MINNEAPOLIS — On Jan. 22, the Twin Cities woke up to noise.
Protests echoed throughout Minneapolis and St. Paul, and sirens cut through the cold air as thousands of Department of Homeland Security agents fanned out across Hennepin and Ramsey counties, in what department officials called Operation Metro Surge — a sweeping immigration enforcement action that began in December, stretching each day from early morning into the night.
But inside a small home near Powderhorn Park, the city felt quiet. The only sound came from 2-year-old Chloe Tipan Villacis, whispering to her father that she was hungry and wanted fruit.
Her father, Elvis Tipan-Echeverría, an undocumented migrant from Ecuador who entered the U.S. in May 2024, lifted his daughter into his red sedan and drove to a nearby store. It was an ordinary errand, but on the way back home, he says he began to feel uneasy. A vehicle appeared to be following him. When he turned onto his street, he saw federal agents gathering near his house.
Tipan says he immediately identified them as immigration officers, so he did not stop. Instead, he drove for several more minutes and started a video call with his wife, Nicole Villacis. He told her he would come in through the back of the house because he believed agents were watching him. He asked her to be ready to take Chloe.
“I was taking a shower and I ran out just like that, with whatever I was wearing, to get my daughter, but it was too late,” Villacis told MS NOW. “When I tried to open the door, the agents were already there.”
Still connected by video, Villacis says she heard the moment her family was ripped apart.

- [Parts of the exercise]:
- 1) In the news report, what name did department officials give to the immigration enforcement action?
- 2) Extract the portion of the news report that begins at the words "Her father, Elvis" and ends after "near his house.", copying it word for word.

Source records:
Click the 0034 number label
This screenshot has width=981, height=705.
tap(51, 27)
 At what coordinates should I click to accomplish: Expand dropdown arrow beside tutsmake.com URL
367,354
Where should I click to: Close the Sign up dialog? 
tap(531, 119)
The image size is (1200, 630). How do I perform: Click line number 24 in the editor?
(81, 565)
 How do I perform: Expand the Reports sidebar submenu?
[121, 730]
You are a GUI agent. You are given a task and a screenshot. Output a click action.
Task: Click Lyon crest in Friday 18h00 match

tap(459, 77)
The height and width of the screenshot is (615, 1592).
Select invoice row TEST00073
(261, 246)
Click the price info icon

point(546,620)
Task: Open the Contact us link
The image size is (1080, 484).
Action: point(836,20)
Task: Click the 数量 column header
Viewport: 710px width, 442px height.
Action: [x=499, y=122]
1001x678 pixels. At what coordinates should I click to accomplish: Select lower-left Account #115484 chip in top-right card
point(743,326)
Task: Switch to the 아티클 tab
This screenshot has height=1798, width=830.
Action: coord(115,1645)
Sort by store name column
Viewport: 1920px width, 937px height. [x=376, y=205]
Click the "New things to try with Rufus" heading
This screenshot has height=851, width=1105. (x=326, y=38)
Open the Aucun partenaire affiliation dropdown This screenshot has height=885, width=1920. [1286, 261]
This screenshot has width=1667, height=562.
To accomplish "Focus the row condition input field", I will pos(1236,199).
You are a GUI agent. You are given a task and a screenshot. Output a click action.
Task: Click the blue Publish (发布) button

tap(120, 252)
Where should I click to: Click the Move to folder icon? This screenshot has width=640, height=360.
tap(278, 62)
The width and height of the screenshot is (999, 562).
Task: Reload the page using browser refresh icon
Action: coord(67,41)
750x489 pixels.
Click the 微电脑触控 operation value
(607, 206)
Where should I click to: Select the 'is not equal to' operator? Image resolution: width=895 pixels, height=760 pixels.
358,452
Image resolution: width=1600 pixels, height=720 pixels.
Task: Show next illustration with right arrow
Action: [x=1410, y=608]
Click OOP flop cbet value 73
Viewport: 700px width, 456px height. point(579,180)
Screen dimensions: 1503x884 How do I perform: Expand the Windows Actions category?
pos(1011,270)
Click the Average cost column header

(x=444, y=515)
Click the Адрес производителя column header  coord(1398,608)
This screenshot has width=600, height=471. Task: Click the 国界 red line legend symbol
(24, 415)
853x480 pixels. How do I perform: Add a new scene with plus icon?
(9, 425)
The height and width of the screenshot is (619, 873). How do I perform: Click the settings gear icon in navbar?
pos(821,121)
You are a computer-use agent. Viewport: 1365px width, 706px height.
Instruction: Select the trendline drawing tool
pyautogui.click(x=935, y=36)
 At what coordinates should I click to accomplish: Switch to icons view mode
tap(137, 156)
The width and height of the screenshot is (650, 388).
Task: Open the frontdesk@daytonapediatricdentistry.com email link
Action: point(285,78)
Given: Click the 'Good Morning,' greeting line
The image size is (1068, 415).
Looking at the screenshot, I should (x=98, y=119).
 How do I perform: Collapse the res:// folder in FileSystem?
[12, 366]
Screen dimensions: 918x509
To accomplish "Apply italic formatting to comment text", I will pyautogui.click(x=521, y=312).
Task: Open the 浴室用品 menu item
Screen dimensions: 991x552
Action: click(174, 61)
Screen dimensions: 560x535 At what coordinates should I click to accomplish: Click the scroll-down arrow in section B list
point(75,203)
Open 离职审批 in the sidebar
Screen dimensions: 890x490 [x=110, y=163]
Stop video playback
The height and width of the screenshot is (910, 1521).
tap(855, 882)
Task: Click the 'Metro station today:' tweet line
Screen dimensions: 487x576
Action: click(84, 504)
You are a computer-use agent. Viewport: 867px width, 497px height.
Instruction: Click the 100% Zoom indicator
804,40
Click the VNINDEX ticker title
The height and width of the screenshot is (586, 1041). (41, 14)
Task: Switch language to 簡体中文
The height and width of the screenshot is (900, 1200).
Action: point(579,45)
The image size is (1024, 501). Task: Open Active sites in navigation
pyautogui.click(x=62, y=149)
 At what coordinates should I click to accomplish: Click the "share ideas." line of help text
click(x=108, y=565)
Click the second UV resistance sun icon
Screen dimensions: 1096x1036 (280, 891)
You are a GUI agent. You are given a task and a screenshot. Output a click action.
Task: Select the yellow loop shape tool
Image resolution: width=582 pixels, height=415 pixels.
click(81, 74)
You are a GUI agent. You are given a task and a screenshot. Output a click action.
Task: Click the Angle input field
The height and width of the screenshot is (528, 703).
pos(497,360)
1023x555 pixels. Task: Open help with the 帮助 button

- [Exercise solutions]:
- 1) Operation Metro Surge

- 2)
Her father, Elvis Tipan-Echeverría, an undocumented migrant from Ecuador who entered the U.S. in May 2024, lifted his daughter into his red sedan and drove to a nearby store. It was an ordinary errand, but on the way back home, he says he began to feel uneasy. A vehicle appeared to be following him. When he turned onto his street, he saw federal agents gathering near his house.